**TEXTO DE ESTUDO**.
O argumento de Charly, baseado no romance Flowers for Algernon, de Hank Spitz, é bem interessante. Aborda a história da recuperação de um retardado mental dentro de uma clínica, graças à dedicação de uma assistente (Claire Bloom) e da operação revolucionária que um médico executa em seu cérebro. Algernon, o nome a que se refere o título irônico do livro, é um daqueles ratinhos brancos, cobaia de escol, com a qual, na fase inicial, pré-operatória, Charly (Cliff Robertson) compete no quebra-cabeças e sempre perde.

**TAREFAS DO EXERCÍCIO**.
**a.** Extraia do texto sobre o filme Charly, sem alterar nada, o trecho que começa nas palavras "O argumento de" e termina em "e sempre perde.".
**b.** Diga se cada afirmação concorda com o texto sobre o filme Charly, respondendo sim ou não e citando as palavras do texto que decidem: (i) na fase pré-operatória, Charly vence o ratinho no quebra-cabeças; (ii) a operação feita pelo médico é no cérebro de Charly; (iii) Algernon é um ratinho branco.
**c.** Prossiga com o texto sobre o filme Charly a partir do ponto em que ele para.

**ITENS APRESENTADOS**.
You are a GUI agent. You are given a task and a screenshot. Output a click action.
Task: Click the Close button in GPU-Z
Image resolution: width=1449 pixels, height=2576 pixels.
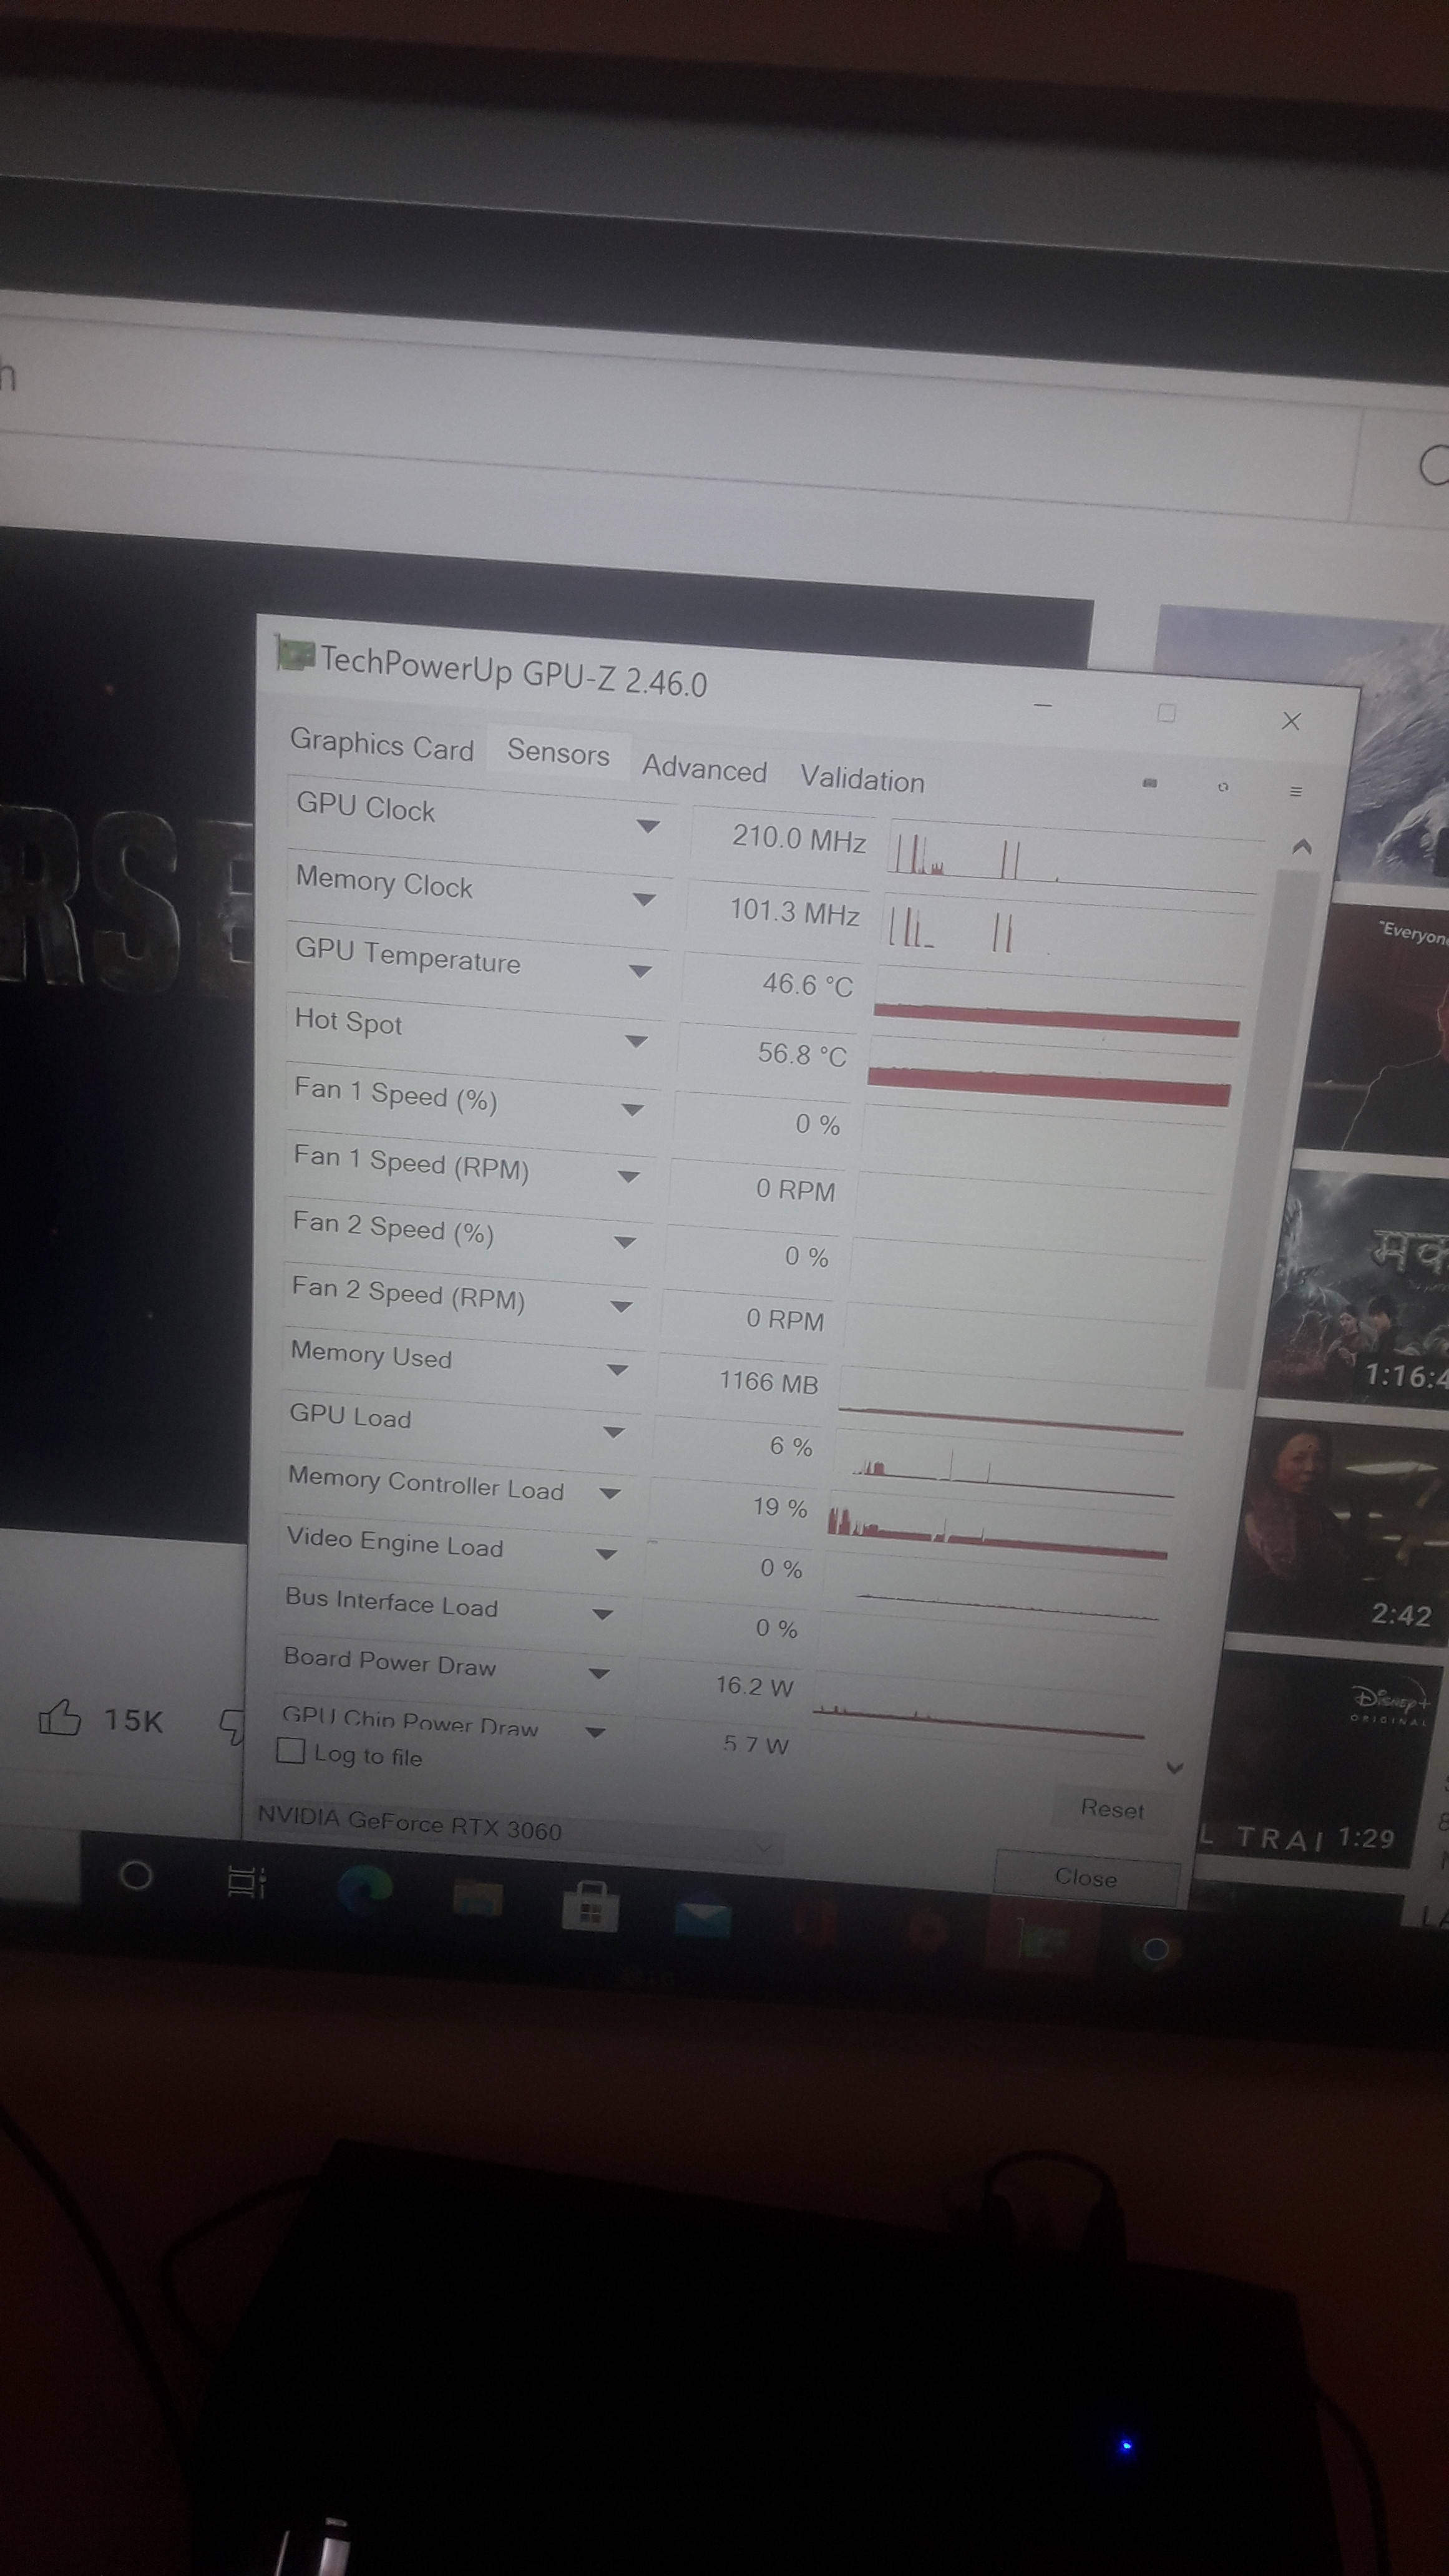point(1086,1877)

* * *

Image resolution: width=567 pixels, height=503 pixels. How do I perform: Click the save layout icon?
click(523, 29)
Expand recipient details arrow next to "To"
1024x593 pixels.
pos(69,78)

**RESPOSTAS**.
**a.**
O argumento de Charly, baseado no romance Flowers for Algernon, de Hank Spitz, é bem interessante. Aborda a história da recuperação de um retardado mental dentro de uma clínica, graças à dedicação de uma assistente (Claire Bloom) e da operação revolucionária que um médico executa em seu cérebro. Algernon, o nome a que se refere o título irônico do livro, é um daqueles ratinhos brancos, cobaia de escol, com a qual, na fase inicial, pré-operatória, Charly (Cliff Robertson) compete no quebra-cabeças e sempre perde.

**b.**
(i) Não: "compete no quebra-cabeças e sempre perde".
(ii) Sim: "da operação revolucionária que um médico executa em seu cérebro".
(iii) Sim: "é um daqueles ratinhos brancos".

**c.**
Hoje em dia, a abordagem de problemas psicológicos no cinema é um fato instigante, não só devido ao suporte visual do filme, como à pesquisa da conduta, naquela única forma de arte, que, como assinalou Merleau-Ponty, propicia o comportamento do indivíduo. Mas a abordagem da questão do retardamento mental, pelo menos no nível mais elevado, às vêzes quase didático-documental e contendo algumas informações científicas, parece que era inédita antes de Charly. Até por motivos de indução ao espetáculo e maior alcance comercial, grande parte dos filmes tendia para coisas mais acessiveis ao nível romantesco, tais como paranóia, esquizofrenia, tara sexual ou a ''fossa", na qual Antonioni se tornou o grande especialista.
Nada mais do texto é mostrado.